The vineyard traces its roots back to 1837, when Tomas Olivera received the two square league Rancho Tepusquet Mexican land grant from then Governor of Alta California, Juan Bautista Alvarado. The grant covered nearly 9000 acre ranging upward to the San Rafael Mountains from the Santa Maria Mesa, which bordered the Sisquoc and Cuyama Rivers. The ranch was generously watered by Tepusquet Creek, so called by the Chumash Indians to whom it meant "fishing for trout." Thomas Olivera sold Rancho Tepusquet in 1855 to his step daughter, María Martina Osuna and son-in-law Juan Pacifico Ontiveros. Juan Pacifico Ontiveros started construction on an adobe in 1857 and moved to the ranch the following year. He and his wife raised horses, cattle, sheep, several grain crops, and grapes for the production of wine. During subsequent years, his heirs divided the property until only about 1400 acre remained surrounding the Ontiveros Adobe.

In 1969, the Millers, a branch of the Broome family which has farmed Rancho Guadalasca since 1871, purchased the property. They also purchased an adjacent parcel which had been part of the original land grant, and reunited the two as Rancho Tepusquet, now comprising over 2000 acre. While the ranch itself had always been called "Rancho Tepusquet", the Millers selected the name "Bien Nacido Vineyards of Rancho Tepusquet" for the vineyard operation.
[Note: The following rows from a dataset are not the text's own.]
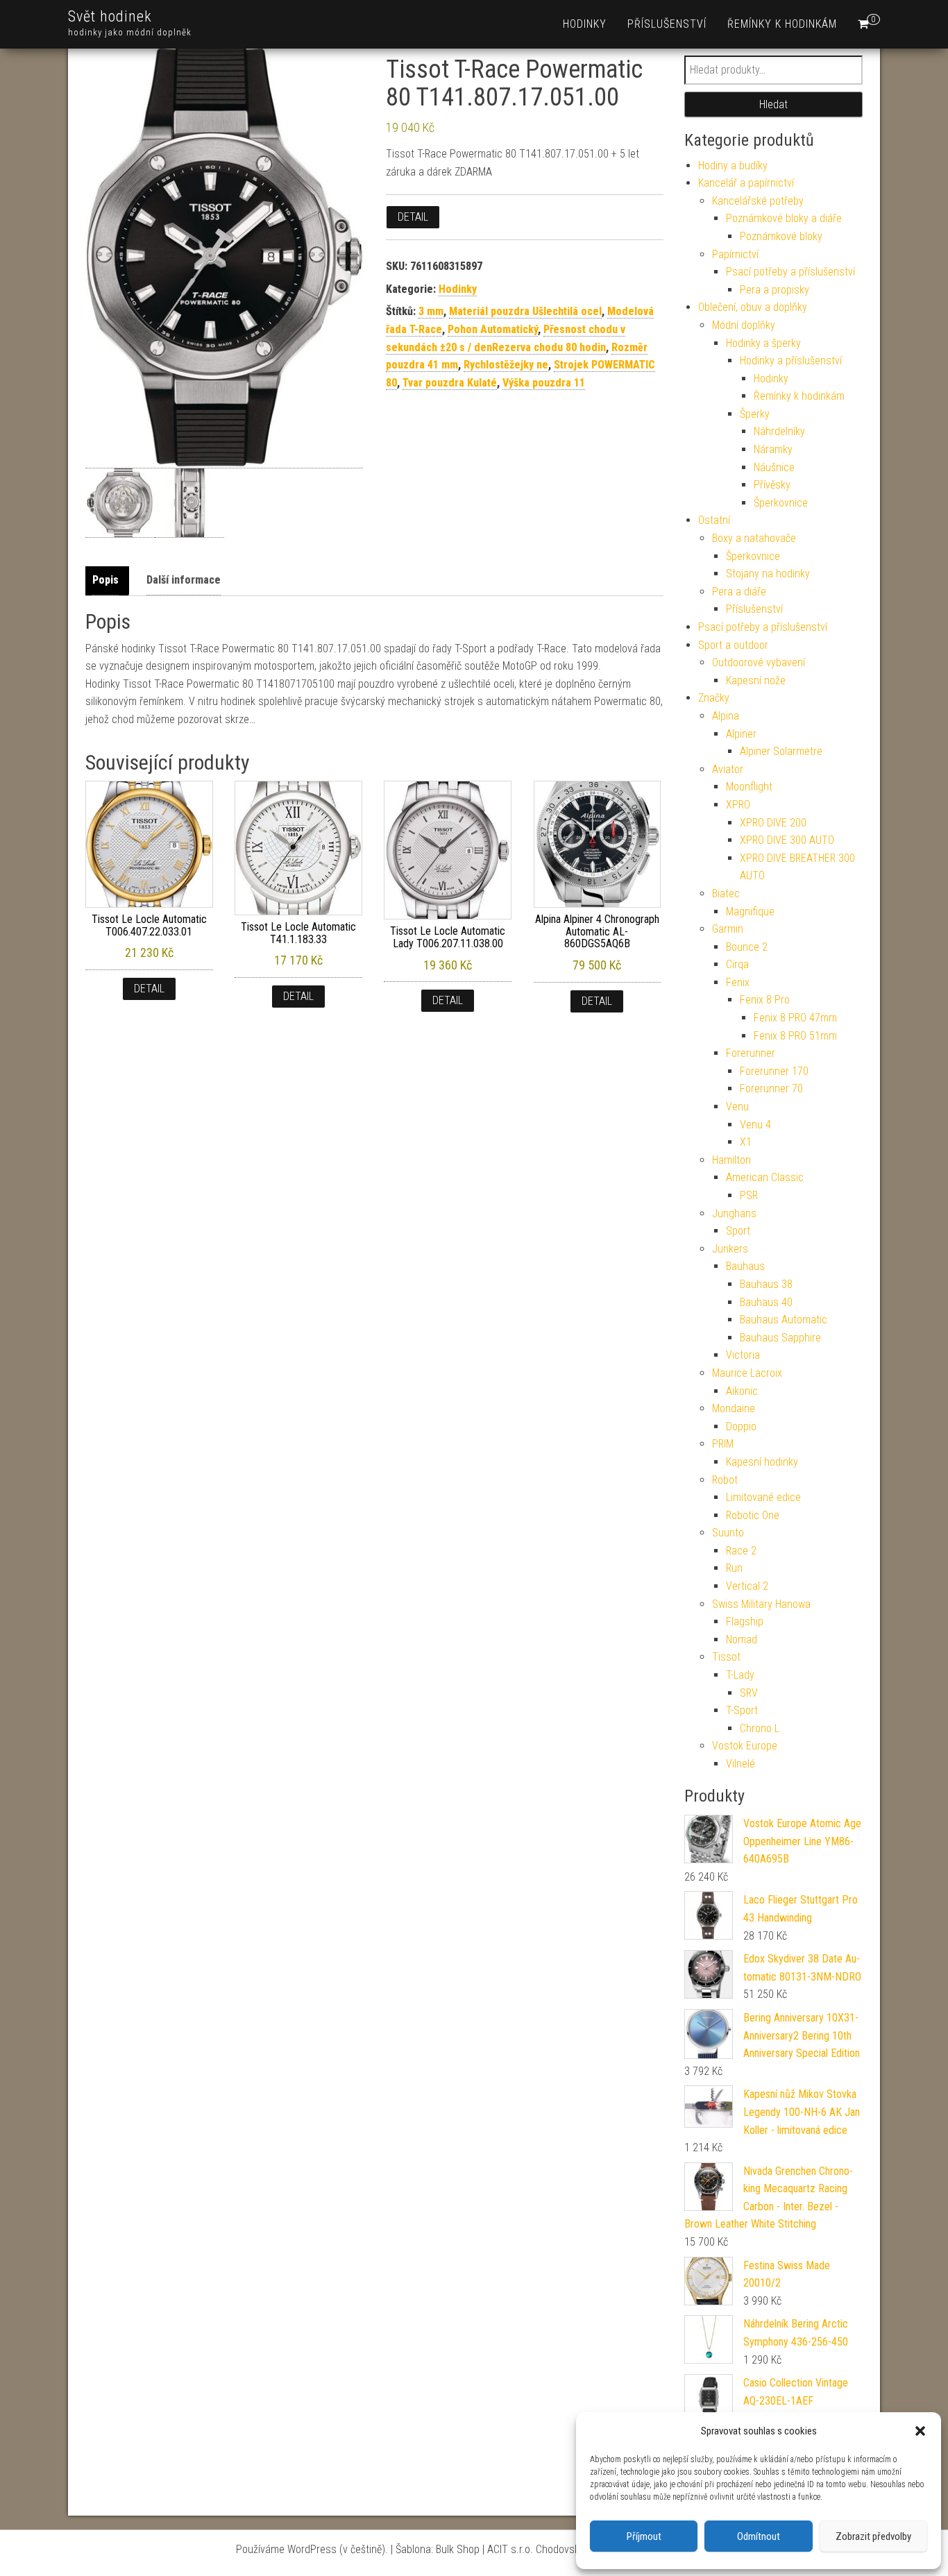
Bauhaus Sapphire (780, 1337)
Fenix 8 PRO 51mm (795, 1035)
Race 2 (741, 1550)
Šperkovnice (781, 502)
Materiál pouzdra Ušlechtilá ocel (525, 311)
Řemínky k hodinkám (782, 24)
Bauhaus (745, 1266)
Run (734, 1568)
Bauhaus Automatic (783, 1319)
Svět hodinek (110, 16)
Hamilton (731, 1160)
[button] (920, 2431)
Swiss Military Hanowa (761, 1604)
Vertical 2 (747, 1586)
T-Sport (742, 1710)
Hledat (773, 104)
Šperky (755, 414)
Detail (413, 216)
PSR (749, 1195)
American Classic (765, 1177)
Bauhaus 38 (766, 1284)
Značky (713, 697)
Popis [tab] (105, 579)
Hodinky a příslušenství (791, 360)
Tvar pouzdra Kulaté (450, 382)
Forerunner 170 (774, 1071)
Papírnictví (735, 254)
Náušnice (774, 467)
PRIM (723, 1443)
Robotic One (752, 1515)
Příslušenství (666, 24)
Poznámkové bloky (781, 236)
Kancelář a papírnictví (746, 182)
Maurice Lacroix (747, 1373)
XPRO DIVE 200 (773, 822)
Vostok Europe (744, 1745)
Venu (737, 1106)
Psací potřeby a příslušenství (790, 271)
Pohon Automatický (493, 329)
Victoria (743, 1355)
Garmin (727, 928)
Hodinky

In 2010, the California State Fair named Bien Nacido Vineyards the Vineyard of the Year.

==Soil and climate==
Located on the receiving end of the east-west transverse mountain range, Bien Nacido Vineyards is a maritime-influenced desert. The morning fog cover and the cool afternoon breezes from the Pacific Ocean make this a Region 1 climate on the Winkler Scale. The rainfall averages 12 – 14 inches a year. The terrain is sand, chalk and marine loam that provides good drainage. The whole package results in cool, slow ripening grapes, with longer hangtime on the vines.

==Vineyards==
Bien Nacido Vineyards consists of over 800 acre of planted vines, of which over 300 acre are planted to Chardonnay, over 250 acre to Pinot Noir, a variety associated with the appellation, and a number of acres each to Pinot Blanc, Syrah, and Merlot. Since 1992, experimental plantings of Pinot Gris, Barbera, Grenache, Mourvèdre, Roussanne, Nebbiolo and Viognier, as well as new clones of Chardonnay, Pinot Noir, Syrah, and Merlot, have been added.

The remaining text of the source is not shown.